Do enterprise buyers have resistance to cloud software in 2019?

No, and we saw the tipping point several years ago. I used to have these discussions. People that implement NetSuite often are driven by CFOs, potentially who are inherently conservative.

There was another cloud product, a company that started a few months after us, that had a lot of success in sales. Inherently not quite as conservative, willing to put their business information on the Internet, and I always found that humorous that CFOs didn't want to put their financials on the Internet. Yet, they seemed to be comfortable with all of their customer information and sales information going on the Internet. [Laughter] I'd have that discussion.

Now, I don't have those discussions anymore. I think it's the last remaining on-premise vendors that now have to have the discussion, "Why would I want to maintain my own data? Why would I want to have to deal with making sure I've done the latest patch of my database?" et cetera. There definitely was a flip a few years ago and it's not a conversation we really typically have anymore.

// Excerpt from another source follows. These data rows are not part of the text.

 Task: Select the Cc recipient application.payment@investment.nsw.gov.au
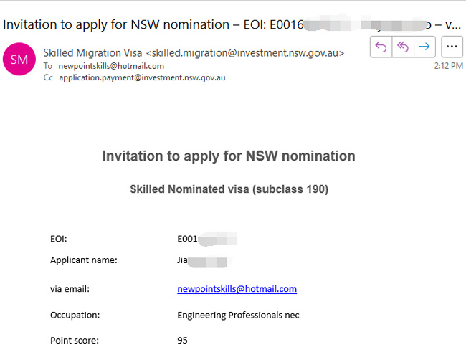coord(142,78)
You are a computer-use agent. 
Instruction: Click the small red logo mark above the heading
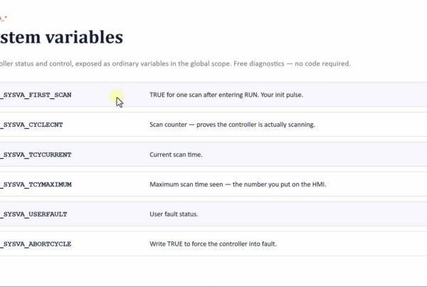(4, 19)
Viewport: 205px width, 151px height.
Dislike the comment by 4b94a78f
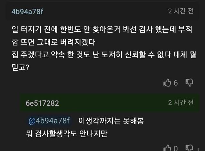(190, 83)
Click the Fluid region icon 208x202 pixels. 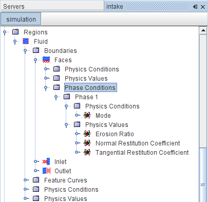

Michael Krigsman: This cloud thing seems to have worked out pretty well.

It seems like it's going to stick.

Michael Krigsman: [Laughter]

I don't know if it's going to be a thousand years like Larry Ellison predicted, but I think it's going to do pretty well for a while.

What advice do you have for successful ERP implementations?

Our customers get the sales and implementation of their product through something called SuiteSuccess, obviously, the goal being success. What that entails is the fact that when we're demoing the product initially to the customer, they're seeing exactly what's going to get implemented.

There might be some small tweaks we make for their company, but we've made these SuiteSuccess editions for going down to micro verticals like apparel, and so they're seeing a product that's already tailor-made for their industry. Not every company is alike, but they are a lot alike once you go down to that level of industry.

My advice would be to make sure that what you're being shown is tailored to you, is right for your type of business. That's what you're going to get at the end of the day when all is said and done. You can see a lot of shiny bells and whistles and then not realize them when the day comes, that first day that you turn it live and your users see it for the first time. That's something that we're really focused on; delivering solutions through SuiteSuccess that are right for your business and that what you see is what you get.

Michael Krigsman: That close fit between the software and your business is a crucial dimension of smooth success with implementation?

Right and we've implemented hundreds, sometimes thousands of companies within a particular segment. We're taking all that learning about these segments and building it in, so there really is a collaboration.

What we find with customers is they really appreciate getting those best practices built-in, not having to reinvent them. Then, of course, the last mile is making sure that it gets tailored, and NetSuite is incredibly flexible. It's really easy to tailor. Taking those industry best practices and then tailoring them. Really make it right for your business. That's, I think, the secret to success in that daunting ERP implementation.